[[ Source data open ]]
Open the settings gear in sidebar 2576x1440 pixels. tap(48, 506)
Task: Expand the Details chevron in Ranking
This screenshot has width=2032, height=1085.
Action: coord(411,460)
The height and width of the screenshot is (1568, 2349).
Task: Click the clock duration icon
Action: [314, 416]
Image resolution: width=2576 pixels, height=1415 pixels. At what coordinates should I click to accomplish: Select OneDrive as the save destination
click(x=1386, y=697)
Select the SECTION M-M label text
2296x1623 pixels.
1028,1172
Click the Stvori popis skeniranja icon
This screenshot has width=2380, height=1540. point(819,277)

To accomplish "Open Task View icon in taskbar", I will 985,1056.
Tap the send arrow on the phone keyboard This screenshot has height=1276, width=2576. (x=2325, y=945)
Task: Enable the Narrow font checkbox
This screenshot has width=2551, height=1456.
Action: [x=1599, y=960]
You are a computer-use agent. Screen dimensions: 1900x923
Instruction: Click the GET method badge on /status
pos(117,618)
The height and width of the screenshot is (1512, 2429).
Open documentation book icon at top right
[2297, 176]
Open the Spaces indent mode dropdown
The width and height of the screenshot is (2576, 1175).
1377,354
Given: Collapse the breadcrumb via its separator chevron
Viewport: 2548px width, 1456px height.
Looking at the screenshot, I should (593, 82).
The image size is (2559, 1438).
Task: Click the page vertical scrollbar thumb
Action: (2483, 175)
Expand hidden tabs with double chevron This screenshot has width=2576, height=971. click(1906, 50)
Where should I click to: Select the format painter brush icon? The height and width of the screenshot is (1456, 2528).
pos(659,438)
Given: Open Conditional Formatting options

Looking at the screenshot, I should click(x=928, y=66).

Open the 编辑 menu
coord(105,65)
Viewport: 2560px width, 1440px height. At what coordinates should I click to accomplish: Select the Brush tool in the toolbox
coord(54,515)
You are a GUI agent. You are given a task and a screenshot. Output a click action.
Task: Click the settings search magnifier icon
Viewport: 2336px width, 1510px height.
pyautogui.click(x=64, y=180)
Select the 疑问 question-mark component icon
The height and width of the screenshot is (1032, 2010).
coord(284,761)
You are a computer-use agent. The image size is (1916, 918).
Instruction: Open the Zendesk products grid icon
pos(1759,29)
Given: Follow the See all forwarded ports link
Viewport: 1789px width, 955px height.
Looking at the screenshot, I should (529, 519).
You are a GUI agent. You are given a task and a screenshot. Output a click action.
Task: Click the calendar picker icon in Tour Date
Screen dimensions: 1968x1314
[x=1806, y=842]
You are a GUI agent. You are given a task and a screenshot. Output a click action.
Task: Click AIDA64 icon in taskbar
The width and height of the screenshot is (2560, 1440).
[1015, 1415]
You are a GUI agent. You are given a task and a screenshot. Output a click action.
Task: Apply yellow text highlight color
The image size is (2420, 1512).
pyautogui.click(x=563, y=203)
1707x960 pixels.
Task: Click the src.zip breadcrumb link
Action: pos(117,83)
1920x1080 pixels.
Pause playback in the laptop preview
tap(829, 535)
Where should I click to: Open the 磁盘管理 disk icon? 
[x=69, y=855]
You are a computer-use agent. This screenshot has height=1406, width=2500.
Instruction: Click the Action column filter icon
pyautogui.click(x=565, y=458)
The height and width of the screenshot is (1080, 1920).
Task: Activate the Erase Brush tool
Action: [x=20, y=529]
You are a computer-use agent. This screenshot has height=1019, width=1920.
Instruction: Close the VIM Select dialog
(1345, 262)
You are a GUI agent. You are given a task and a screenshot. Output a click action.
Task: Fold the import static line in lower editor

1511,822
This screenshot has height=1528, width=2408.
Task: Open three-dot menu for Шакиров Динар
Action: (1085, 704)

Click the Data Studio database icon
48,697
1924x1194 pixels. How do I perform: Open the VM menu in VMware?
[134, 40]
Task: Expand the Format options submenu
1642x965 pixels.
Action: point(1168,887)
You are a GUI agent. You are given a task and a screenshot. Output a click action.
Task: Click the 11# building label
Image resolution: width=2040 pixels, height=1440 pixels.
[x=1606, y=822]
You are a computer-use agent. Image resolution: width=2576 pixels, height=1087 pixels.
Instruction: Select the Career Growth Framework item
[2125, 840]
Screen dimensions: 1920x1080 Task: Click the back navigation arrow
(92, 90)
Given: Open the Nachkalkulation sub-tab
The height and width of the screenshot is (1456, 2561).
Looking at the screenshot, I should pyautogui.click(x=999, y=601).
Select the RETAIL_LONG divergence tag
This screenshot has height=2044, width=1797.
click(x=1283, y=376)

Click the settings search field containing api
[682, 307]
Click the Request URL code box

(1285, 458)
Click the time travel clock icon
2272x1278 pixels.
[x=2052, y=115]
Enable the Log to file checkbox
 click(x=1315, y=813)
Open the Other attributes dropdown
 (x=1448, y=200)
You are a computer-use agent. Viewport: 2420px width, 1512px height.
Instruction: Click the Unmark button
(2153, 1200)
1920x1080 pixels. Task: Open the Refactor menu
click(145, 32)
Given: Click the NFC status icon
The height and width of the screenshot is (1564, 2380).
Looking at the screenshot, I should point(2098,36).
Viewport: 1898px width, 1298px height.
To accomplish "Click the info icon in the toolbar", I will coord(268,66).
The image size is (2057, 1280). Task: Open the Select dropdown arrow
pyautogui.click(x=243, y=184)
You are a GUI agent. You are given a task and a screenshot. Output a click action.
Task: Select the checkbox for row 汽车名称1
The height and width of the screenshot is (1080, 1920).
[[ Source data closed ]]
Go through the entries above and write each one out exactly.

# Problem solution:
Open the settings gear in sidebar 2576x1440 pixels. tap(48, 506)
Task: Expand the Details chevron in Ranking
This screenshot has width=2032, height=1085.
Action: coord(411,460)
The height and width of the screenshot is (1568, 2349).
Task: Click the clock duration icon
Action: [314, 416]
Image resolution: width=2576 pixels, height=1415 pixels. At what coordinates should I click to accomplish: Select OneDrive as the save destination
click(x=1386, y=697)
Select the SECTION M-M label text
2296x1623 pixels.
1028,1172
Click the Stvori popis skeniranja icon
This screenshot has width=2380, height=1540. point(819,277)

To accomplish "Open Task View icon in taskbar", I will 985,1056.
Tap the send arrow on the phone keyboard This screenshot has height=1276, width=2576. (x=2325, y=945)
Task: Enable the Narrow font checkbox
This screenshot has width=2551, height=1456.
Action: [x=1599, y=960]
You are a computer-use agent. Screen dimensions: 1900x923
Instruction: Click the GET method badge on /status
pos(117,618)
The height and width of the screenshot is (1512, 2429).
Open documentation book icon at top right
[2297, 176]
Open the Spaces indent mode dropdown
The width and height of the screenshot is (2576, 1175).
1377,354
Given: Collapse the breadcrumb via its separator chevron
Viewport: 2548px width, 1456px height.
Looking at the screenshot, I should (593, 82).
The image size is (2559, 1438).
Task: Click the page vertical scrollbar thumb
Action: (2483, 175)
Expand hidden tabs with double chevron This screenshot has width=2576, height=971. click(1906, 50)
Where should I click to: Select the format painter brush icon? The height and width of the screenshot is (1456, 2528).
pos(659,438)
Given: Open Conditional Formatting options

Looking at the screenshot, I should click(x=928, y=66).

Open the 编辑 menu
coord(105,65)
Viewport: 2560px width, 1440px height. At what coordinates should I click to accomplish: Select the Brush tool in the toolbox
coord(54,515)
You are a GUI agent. You are given a task and a screenshot. Output a click action.
Task: Click the settings search magnifier icon
Viewport: 2336px width, 1510px height.
pyautogui.click(x=64, y=180)
Select the 疑问 question-mark component icon
The height and width of the screenshot is (1032, 2010).
coord(284,761)
You are a computer-use agent. The image size is (1916, 918).
Instruction: Open the Zendesk products grid icon
pos(1759,29)
Given: Follow the See all forwarded ports link
Viewport: 1789px width, 955px height.
Looking at the screenshot, I should (529, 519).
You are a GUI agent. You are given a task and a screenshot. Output a click action.
Task: Click the calendar picker icon in Tour Date
Screen dimensions: 1968x1314
[x=1806, y=842]
You are a GUI agent. You are given a task and a screenshot. Output a click action.
Task: Click AIDA64 icon in taskbar
The width and height of the screenshot is (2560, 1440).
[1015, 1415]
You are a GUI agent. You are given a task and a screenshot. Output a click action.
Task: Apply yellow text highlight color
The image size is (2420, 1512).
pyautogui.click(x=563, y=203)
1707x960 pixels.
Task: Click the src.zip breadcrumb link
Action: pos(117,83)
1920x1080 pixels.
Pause playback in the laptop preview
tap(829, 535)
Where should I click to: Open the 磁盘管理 disk icon? 
[x=69, y=855]
You are a computer-use agent. This screenshot has height=1406, width=2500.
Instruction: Click the Action column filter icon
pyautogui.click(x=565, y=458)
The height and width of the screenshot is (1080, 1920).
Task: Activate the Erase Brush tool
Action: [x=20, y=529]
You are a computer-use agent. This screenshot has height=1019, width=1920.
Instruction: Close the VIM Select dialog
(1345, 262)
You are a GUI agent. You are given a task and a screenshot. Output a click action.
Task: Fold the import static line in lower editor

1511,822
This screenshot has height=1528, width=2408.
Task: Open three-dot menu for Шакиров Динар
Action: (1085, 704)

Click the Data Studio database icon
48,697
1924x1194 pixels. How do I perform: Open the VM menu in VMware?
[134, 40]
Task: Expand the Format options submenu
1642x965 pixels.
Action: point(1168,887)
You are a GUI agent. You are given a task and a screenshot. Output a click action.
Task: Click the 11# building label
Image resolution: width=2040 pixels, height=1440 pixels.
[x=1606, y=822]
You are a computer-use agent. Image resolution: width=2576 pixels, height=1087 pixels.
Instruction: Select the Career Growth Framework item
[2125, 840]
Screen dimensions: 1920x1080 Task: Click the back navigation arrow
(92, 90)
Given: Open the Nachkalkulation sub-tab
The height and width of the screenshot is (1456, 2561).
Looking at the screenshot, I should pyautogui.click(x=999, y=601).
Select the RETAIL_LONG divergence tag
This screenshot has height=2044, width=1797.
click(x=1283, y=376)

Click the settings search field containing api
[682, 307]
Click the Request URL code box

(1285, 458)
Click the time travel clock icon
2272x1278 pixels.
[x=2052, y=115]
Enable the Log to file checkbox
 click(x=1315, y=813)
Open the Other attributes dropdown
 (x=1448, y=200)
You are a computer-use agent. Viewport: 2420px width, 1512px height.
Instruction: Click the Unmark button
(2153, 1200)
1920x1080 pixels. Task: Open the Refactor menu
click(145, 32)
Given: Click the NFC status icon
The height and width of the screenshot is (1564, 2380).
Looking at the screenshot, I should point(2098,36).
Viewport: 1898px width, 1298px height.
To accomplish "Click the info icon in the toolbar", I will coord(268,66).
The image size is (2057, 1280). Task: Open the Select dropdown arrow
pyautogui.click(x=243, y=184)
You are a GUI agent. You are given a task and a screenshot. Output a click action.
Task: Select the checkbox for row 汽车名称1
The height and width of the screenshot is (1080, 1920).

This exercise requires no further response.